PintupintuMu terbuka
Sajadasajadah tergelar

:menunggu kening-kening angkuh.


Bayangkan betapa gelisah, kekosongan hati, kematian, dan misteri tetap dituangkan Epri terhadap satu penghambaan yang teramat dahsyat sebagai sebuah tawaran yang tidak main-main. Kening-kening angkuh masih saja setia dirindukan oleh sajadah-sajadah lusuh yang tiap kali kit memasukinya akan terbentang sebuah misteri baru dalam kekosongan hati yang terus berharap diisi.

Kumpulan puisi Ruang Lengang kali ini, justru tidak pernah sepi dari elaborai Epri terhadap bentuk sajak-sajaknya yang padat dan meriah terhadap ragam pemaknaan. Aku berlari pada puisi/lalu kami saling mengurai nyeri/dan begitu sibuk mengumpulkan air mata.
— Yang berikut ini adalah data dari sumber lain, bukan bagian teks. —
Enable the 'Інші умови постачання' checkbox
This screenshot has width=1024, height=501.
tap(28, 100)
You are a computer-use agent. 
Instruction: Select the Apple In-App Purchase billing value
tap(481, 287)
Permainan Epri dengan sajak-sajaknya membuat sebagian orang terus merasakan kelengangan yang dikemasnya secara memesona. Nyata sudah perihal air mata, mengurai nyeri, berlari pada puisi adalah semenanjung konflik hati yang lagi-lagi tiada luput dari misteri.

Itulah hati !

Ketenangan batin dalam sosok hati makin mantap diminati siapa saja. Selain Epri, ternyata apa yang ditulisnya saat ini juga mengupas tampilan umum bagaimana hati-hati kita hari ini terus merindukan kedamaian yang diseret Epri dalam kelengangan tanpa tepi.
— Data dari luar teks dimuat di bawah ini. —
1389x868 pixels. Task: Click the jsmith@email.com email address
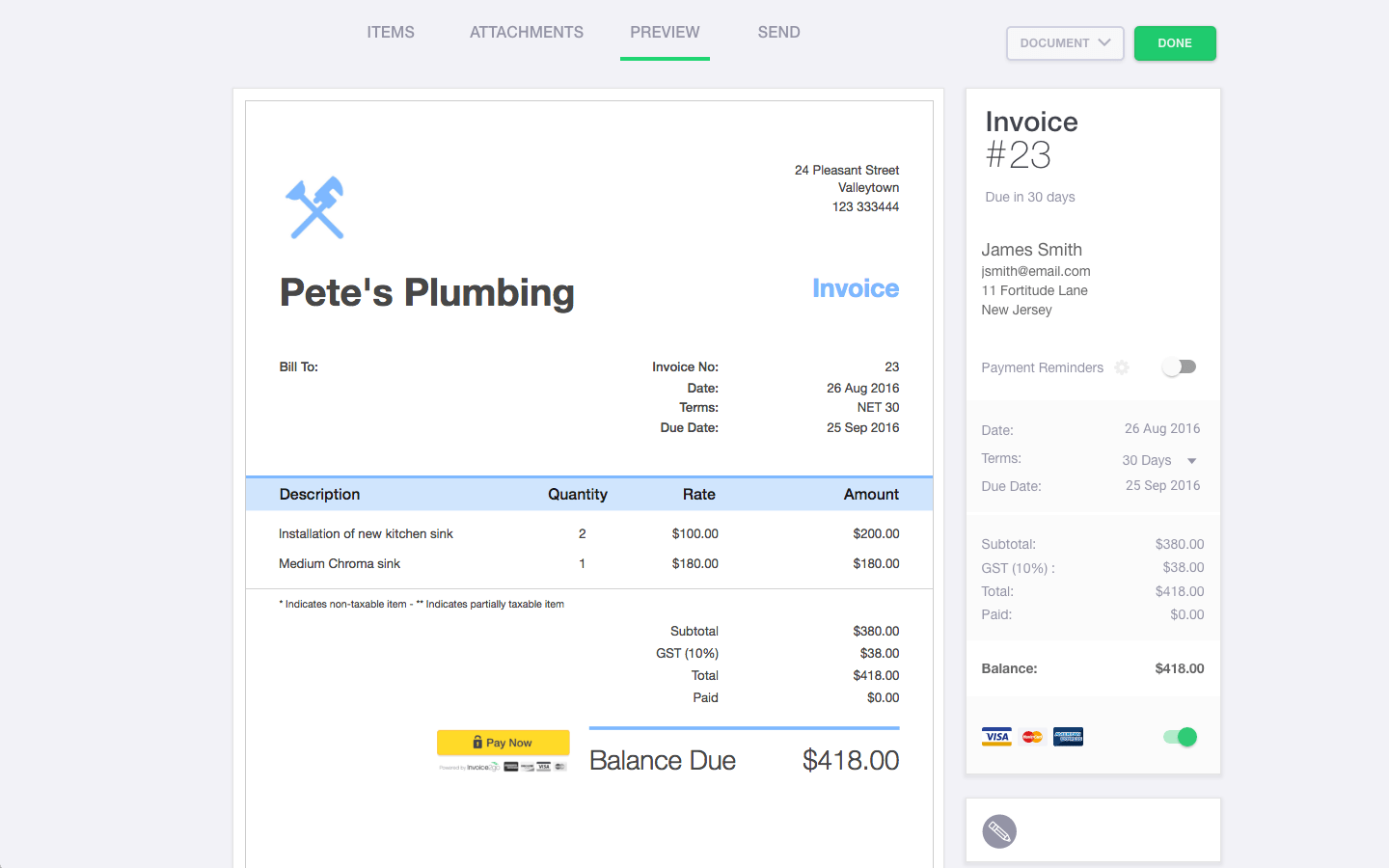(1036, 272)
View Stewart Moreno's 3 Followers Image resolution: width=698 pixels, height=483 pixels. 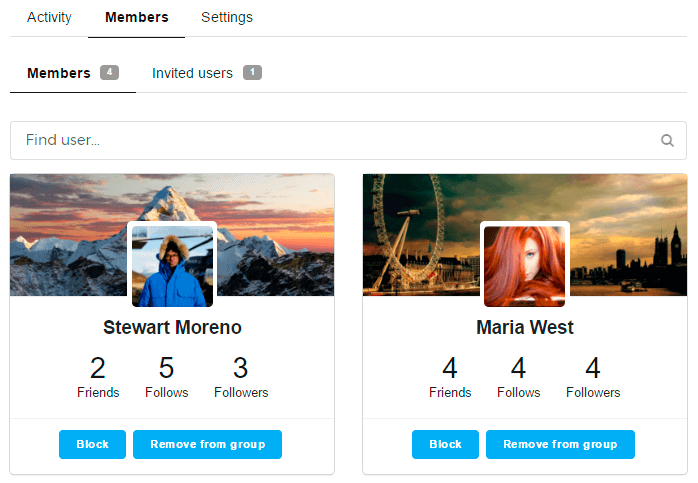(241, 377)
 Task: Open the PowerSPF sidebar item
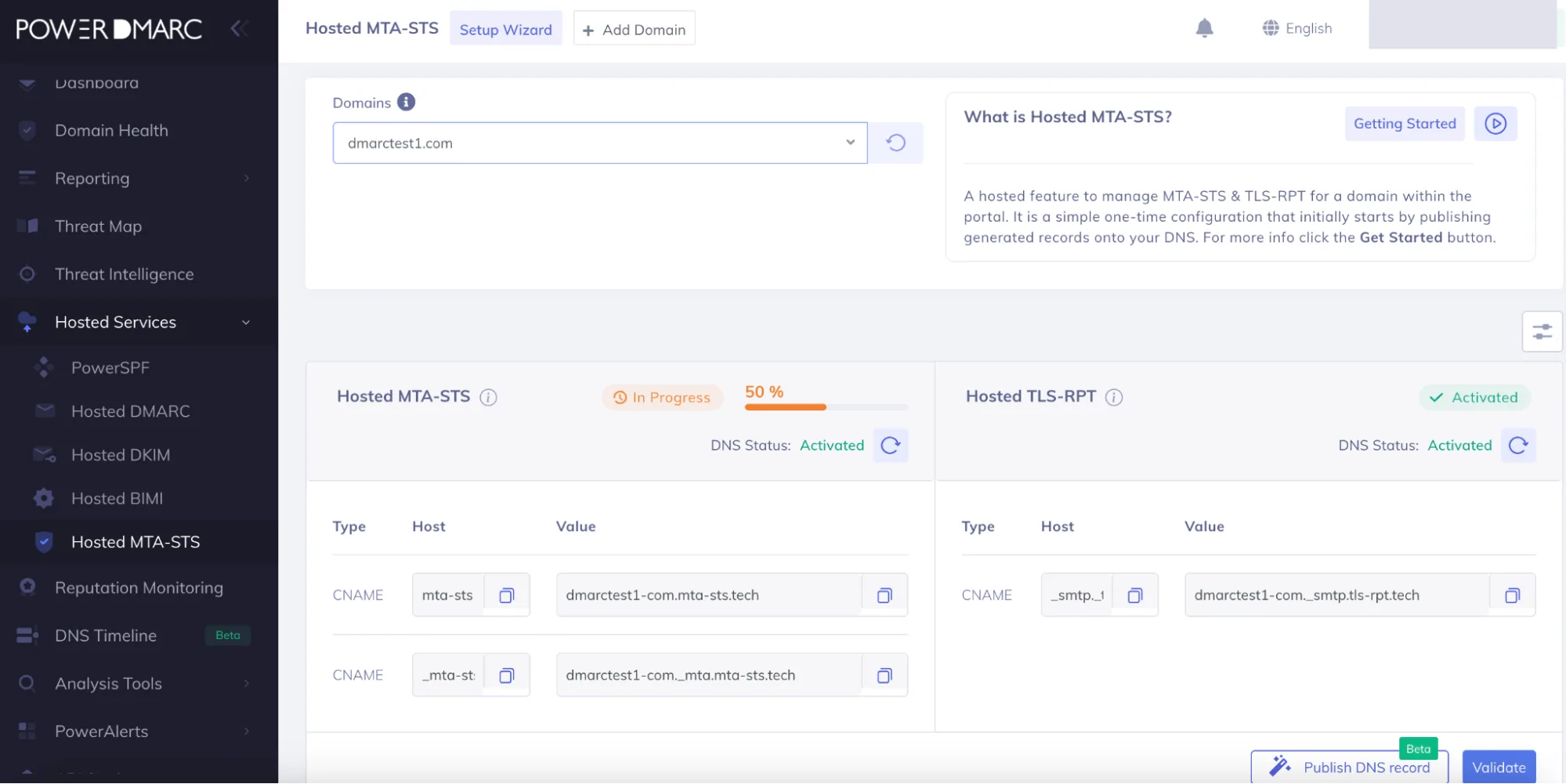(110, 368)
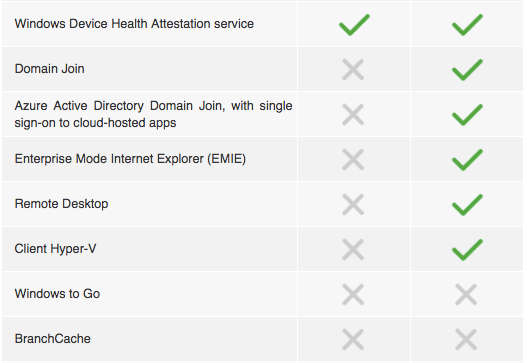Click second gray X in BranchCache row

click(x=466, y=339)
Begitupun wajah ibu selalu menjadi sorotan penting dalam Ruang Lengang kali ini. Engkau adalah jutaaan dongeng/yang mengantarkan malamku dari bintang ke bintang. Siapa saja, apa saja, dan dimana saja selalu saja dijelaskan Epri sebagai perwakilan rasa yang diramunya menjadi sebuah sajak-sajak penuh kekhasan.

Tidak menumpuk pada satu titik. Apa yang dipandang, dirasa, dilakukan, dan dipikirkan selalu penting untuk dinamai Epri dengan kelengangan. Dan itu, tentunya menimbulkan efek misteri bagi siapa saja yang merindukan iklim kelengangan seperti dirinya.

Setelahnya, selamat menikmati misteri yang dikemas Epri dalam sajak-sajak lainnya bernama Ruang Lengang itu.